Eye

Keystone First – CHIP covers all medically necessary vision services. Your child may go to a participating vision provider within the Keystone First – CHIP network.

Eye Examinations

  • All routine eye examinations must be performed by a participating provider. There is no coverage when performed by a nonparticipating provider.*
  • A routine eye examination and refraction, including dilation if professionally indicated, is covered 100%, once (1) every calendar year.

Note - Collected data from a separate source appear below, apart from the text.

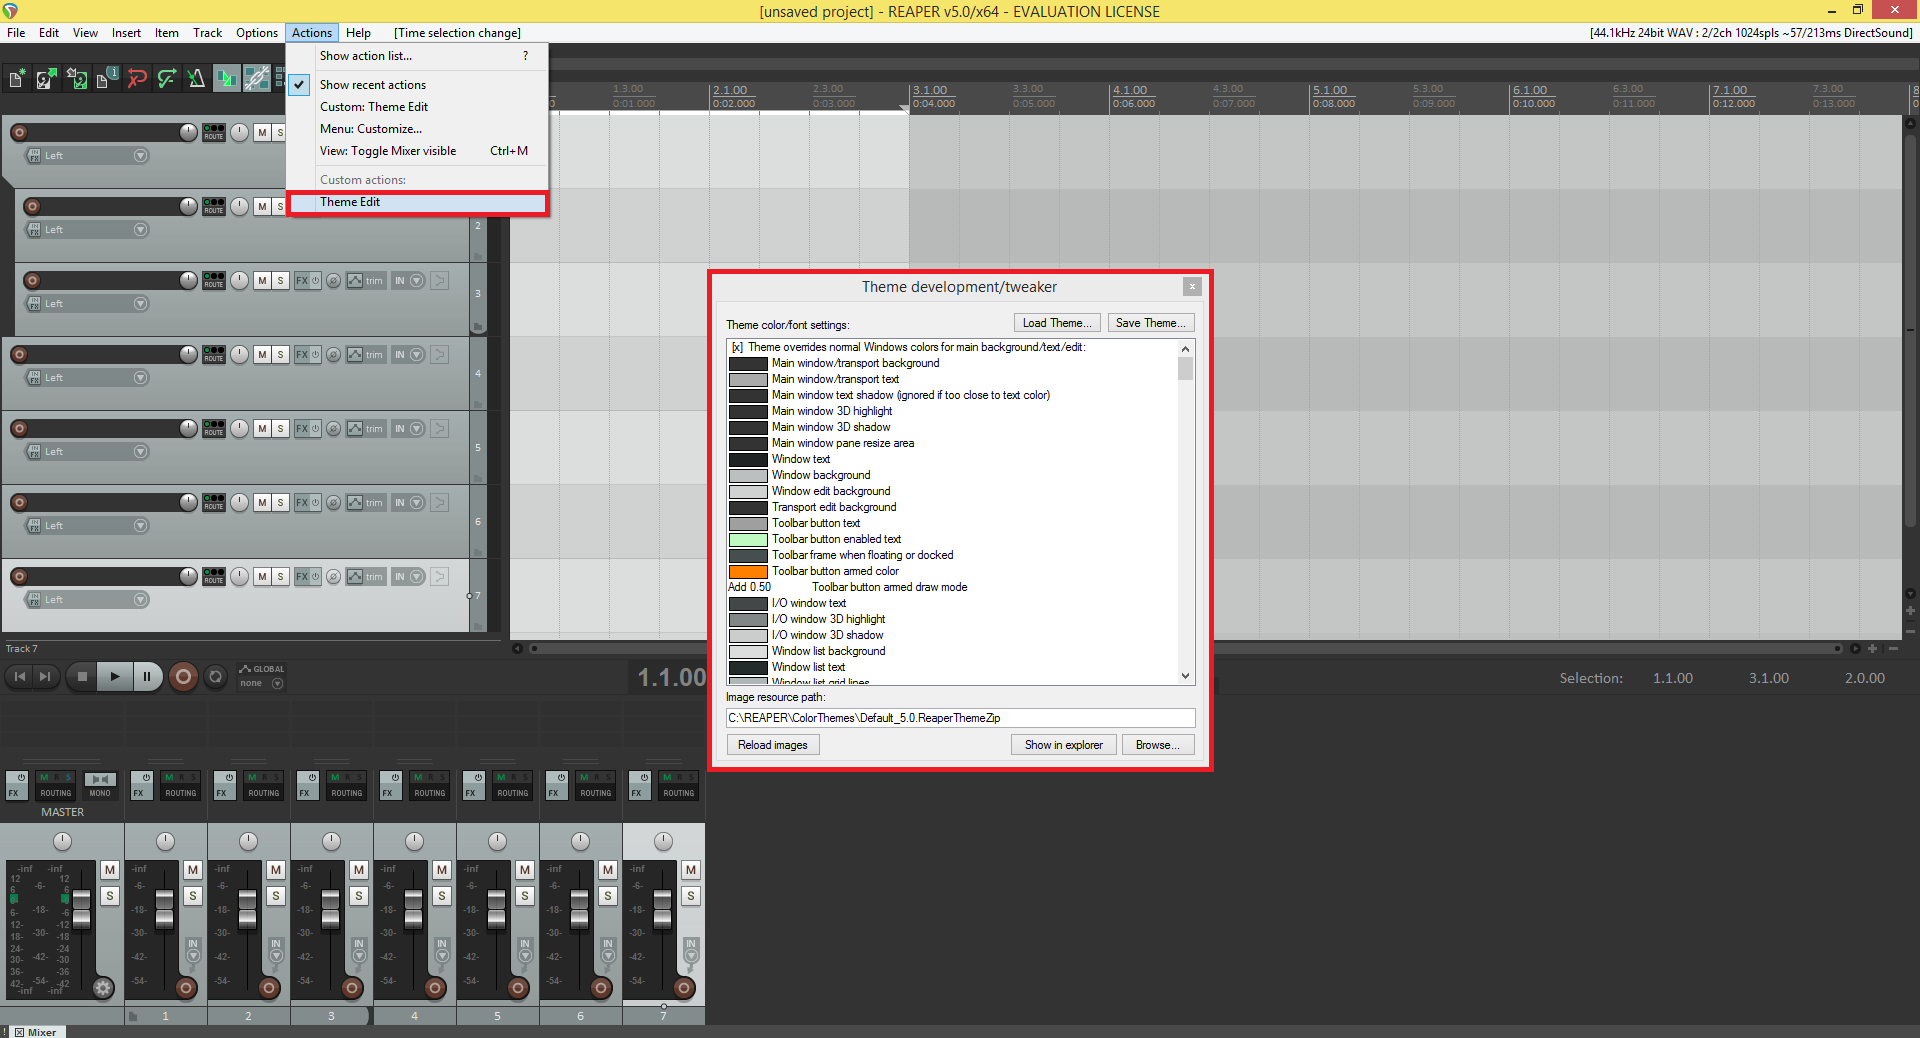The height and width of the screenshot is (1038, 1920).
Task: Select 'Theme Edit' under Custom actions
Action: [x=350, y=202]
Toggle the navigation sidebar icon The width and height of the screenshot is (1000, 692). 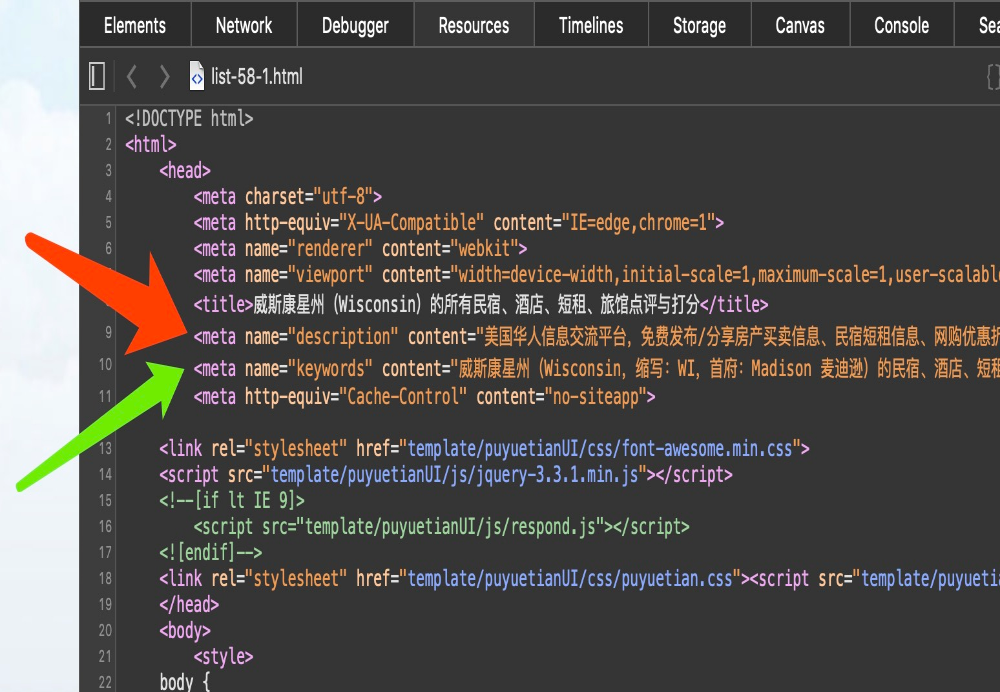(x=97, y=76)
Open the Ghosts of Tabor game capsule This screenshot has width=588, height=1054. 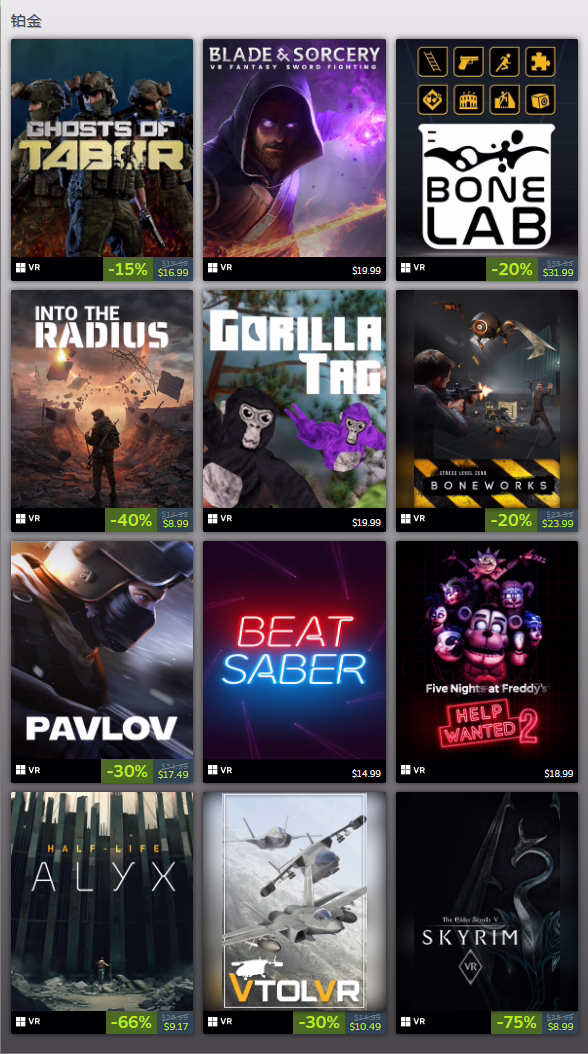102,148
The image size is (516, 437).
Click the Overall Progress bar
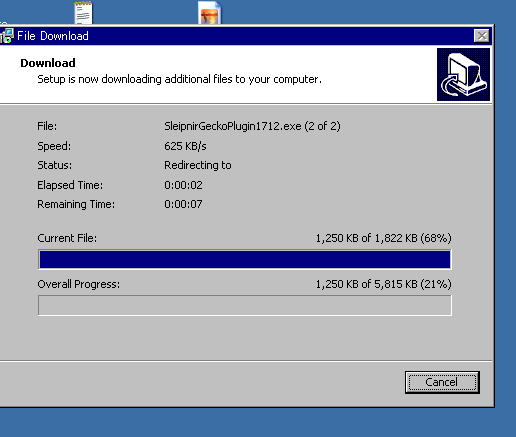click(245, 305)
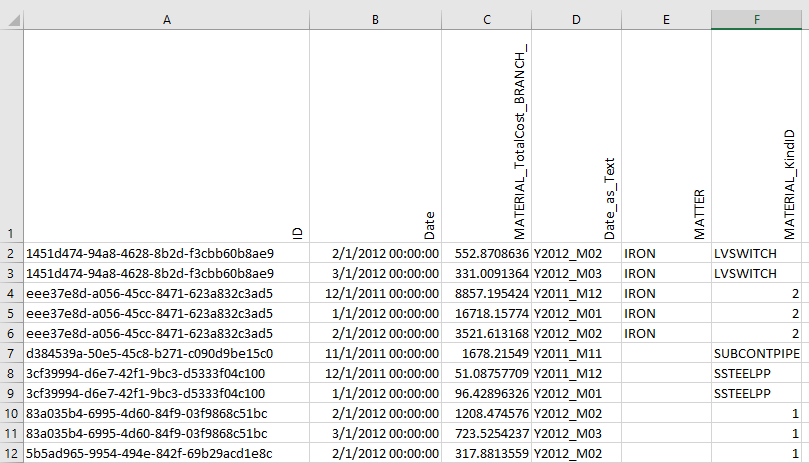This screenshot has width=809, height=463.
Task: Select the SUBCONTPIPE cell
Action: pos(759,353)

Frames and Prescription Lenses

  • One (1) pair of frames every calendar year at no additional cost, when purchased from a participating provider and selected from the standard collection of frames.
  • For frames that are not part of the standard collection of frames, expenses over $130 are your responsibility. Additionally, a 20% discount applies to any amount over $130.
  • One (1) set of prescription eyeglass lenses every calendar year that may be plastic or glass*, single vision, bifocal, trifocal, lenticular and/or oversize lenses, fashion and gradient tinting, oversized glass-grey #3 prescription sunglass lenses, and polycarbonate prescription lenses.
  • All prescription lenses include scratch-resistant coating.
  • There is no copayment for covered standard prescription eyeglass lenses. However, most optional lens types and treatments have applicable copayments.
  • Replacement of lost, stolen, or broken frames and prescription lenses, when deemed medically necessary, once every calendar year.*

 Prescription Contact Lenses

  • One (1) prescription contact lens benefit every calendar year, in place of eyeglasses or when medically necessary, must be purchased from a participating provider.
  • Expenses over $130, which may be applied toward the cost of evaluation, materials, fitting and follow-up care, are the Enrollee’s responsibility. Additionally, a 15% discount applies to any amount over $130.
  • In some instances, participating providers charge separately for the evaluation, fitting, or follow-up care related to contact lenses. Should this occur, and the value of the prescription contact lenses received is less than the allowance, the remaining balance can be applied to the total $130 allowance.
  • Expenses in excess of $600 for medically necessary prescription contact lenses, and with preapproval, may be obtained for conditions including:
    • aphakia;
    • pseudophakia;
    • keratoconus;
    • if the patient has had cataract surgery or implant, or corneal transplant surgery; or if visual activity is not correctable to 20/40 in the worse eye by use of eyeglass lenses, but can be to 20/40 in the worse eye by use of contact lenses.
  • Replacement of lost, stolen, or broken prescription contact lenses, when deemed medically necessary, once every calendar year.*

Low Vision Benefits

  • One (1) comprehensive low vision evaluation every five (5) years, with a maximum charge of $300; maximum low vision aid allowance of $600, with a lifetime maximum of $1,200 for items such as high-power spectacles, magnifiers and telescopes; and follow-up care — four (4) visits in any five (5)-year period, with a maximum charge of $100 per visit. Providers will obtain the necessary preauthorization for these services.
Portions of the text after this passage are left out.